Methylglyoxal is a naturally produced cytotoxic electrophile, associated with diabetes and ageing. The toxicity of methylglyoxal is thought to be due to attack of nucleophilic centres of macromolecules including DNA, RNA and proteins. The glyoxalase enzyme system serves to detoxify methylglyoxal via a two-step pathway dependent on cellular glutathione. The first step is the conversion of the non-enzymatically formed glutathione-methylglyoxal hemithioacetal to the corresponding thioester by Glyoxalase I.  Glyoxalase II then cleaves the thioester to produce non-toxic D-lactate and regenerate glutathione.
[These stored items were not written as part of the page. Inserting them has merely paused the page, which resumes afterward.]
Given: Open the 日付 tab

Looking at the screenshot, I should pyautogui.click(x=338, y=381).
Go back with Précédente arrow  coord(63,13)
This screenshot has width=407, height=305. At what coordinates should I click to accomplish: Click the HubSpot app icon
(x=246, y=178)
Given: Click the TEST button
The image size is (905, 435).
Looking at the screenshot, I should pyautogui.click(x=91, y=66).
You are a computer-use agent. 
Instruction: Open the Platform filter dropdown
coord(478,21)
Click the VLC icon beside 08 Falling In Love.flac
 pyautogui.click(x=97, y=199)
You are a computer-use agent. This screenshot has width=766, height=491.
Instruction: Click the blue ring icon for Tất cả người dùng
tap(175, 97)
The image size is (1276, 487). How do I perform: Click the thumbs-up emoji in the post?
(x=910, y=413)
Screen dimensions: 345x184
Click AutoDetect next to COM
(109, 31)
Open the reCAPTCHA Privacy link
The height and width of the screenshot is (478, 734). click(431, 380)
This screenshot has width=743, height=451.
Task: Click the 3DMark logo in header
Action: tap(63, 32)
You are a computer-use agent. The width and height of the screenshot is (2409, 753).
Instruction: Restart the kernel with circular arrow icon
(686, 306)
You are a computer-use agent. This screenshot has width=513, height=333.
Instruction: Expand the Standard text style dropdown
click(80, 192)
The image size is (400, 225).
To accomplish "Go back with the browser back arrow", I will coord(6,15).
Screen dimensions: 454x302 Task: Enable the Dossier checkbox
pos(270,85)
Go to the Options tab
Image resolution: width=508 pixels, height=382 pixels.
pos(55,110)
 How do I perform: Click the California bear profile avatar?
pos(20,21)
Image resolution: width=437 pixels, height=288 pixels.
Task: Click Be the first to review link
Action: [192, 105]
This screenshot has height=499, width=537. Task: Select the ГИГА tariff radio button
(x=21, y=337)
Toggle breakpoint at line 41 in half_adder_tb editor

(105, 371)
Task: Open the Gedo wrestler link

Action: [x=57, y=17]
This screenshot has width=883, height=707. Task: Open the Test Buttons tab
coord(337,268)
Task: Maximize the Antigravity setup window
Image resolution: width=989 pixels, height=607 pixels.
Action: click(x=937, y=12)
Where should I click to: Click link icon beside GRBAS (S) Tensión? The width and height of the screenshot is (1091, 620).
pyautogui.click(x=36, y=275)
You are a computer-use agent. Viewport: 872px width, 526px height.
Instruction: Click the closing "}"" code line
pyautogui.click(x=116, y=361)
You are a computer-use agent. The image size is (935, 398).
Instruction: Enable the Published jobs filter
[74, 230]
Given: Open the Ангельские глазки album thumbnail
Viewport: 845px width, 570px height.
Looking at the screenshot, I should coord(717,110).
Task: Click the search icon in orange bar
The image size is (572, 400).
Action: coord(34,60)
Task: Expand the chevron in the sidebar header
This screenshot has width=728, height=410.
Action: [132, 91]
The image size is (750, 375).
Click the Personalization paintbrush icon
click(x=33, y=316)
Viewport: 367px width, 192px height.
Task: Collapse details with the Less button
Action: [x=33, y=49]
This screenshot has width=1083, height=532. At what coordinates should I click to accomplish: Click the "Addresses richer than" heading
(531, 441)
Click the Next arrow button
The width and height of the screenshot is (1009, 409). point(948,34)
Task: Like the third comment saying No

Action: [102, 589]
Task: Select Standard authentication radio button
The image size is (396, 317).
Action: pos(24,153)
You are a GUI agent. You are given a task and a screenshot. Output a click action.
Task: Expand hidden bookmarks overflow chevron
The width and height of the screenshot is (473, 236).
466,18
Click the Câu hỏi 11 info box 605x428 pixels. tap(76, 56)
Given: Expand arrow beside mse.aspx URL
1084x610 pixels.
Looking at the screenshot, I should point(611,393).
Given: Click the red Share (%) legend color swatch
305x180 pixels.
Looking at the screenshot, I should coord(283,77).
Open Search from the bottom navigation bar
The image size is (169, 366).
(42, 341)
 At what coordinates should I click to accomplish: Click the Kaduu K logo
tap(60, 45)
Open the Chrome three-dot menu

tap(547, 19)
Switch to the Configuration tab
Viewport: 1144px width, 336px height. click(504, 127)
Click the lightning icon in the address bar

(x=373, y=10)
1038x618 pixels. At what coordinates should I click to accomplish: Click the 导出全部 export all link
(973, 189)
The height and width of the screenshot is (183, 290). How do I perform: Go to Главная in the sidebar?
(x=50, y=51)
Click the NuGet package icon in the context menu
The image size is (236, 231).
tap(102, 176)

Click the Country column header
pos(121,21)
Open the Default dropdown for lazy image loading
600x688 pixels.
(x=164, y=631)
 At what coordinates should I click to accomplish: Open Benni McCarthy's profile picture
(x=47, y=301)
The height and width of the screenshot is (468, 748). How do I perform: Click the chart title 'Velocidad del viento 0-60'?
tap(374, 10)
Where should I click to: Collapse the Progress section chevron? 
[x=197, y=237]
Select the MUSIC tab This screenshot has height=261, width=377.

We have determined the structure of GloA2 from Psedudomonas aeruginosa in space group P6₅ 22 (a = b = 51.04 Å, c = 327.1 Å) to 1.95 Å. The metalloenzyme possesses two sequentially identical metal binding sites. Active octahedral coordination of Ni²⁺ at one of the two sites supports previous data designating GloA2 as a Ni²⁺ class glyoxalase I enzyme. Two Zn²⁺ are bound at the second active site separated by 3.28 Å, with a bridging water molecule between them. This is a typical catalytic arrangement for glyoxalase II enzymes. Enzymatic assays confirm that GloA2 consumes S-D-lactoylglutathione in a metal dependent manner and LC-MS confirms that glutathione and lactate are products of the reaction. Our results demonstrate that GloA2 is a bi-functional enzyme, able to perform all of the enzymatically-catalyzed reactions of the methylglyoxal detoxification pathway. Most interestingly, it is able to perform both reactions with the same underlying protein architecture, distinguishing between reactions by the species of metal ion bound.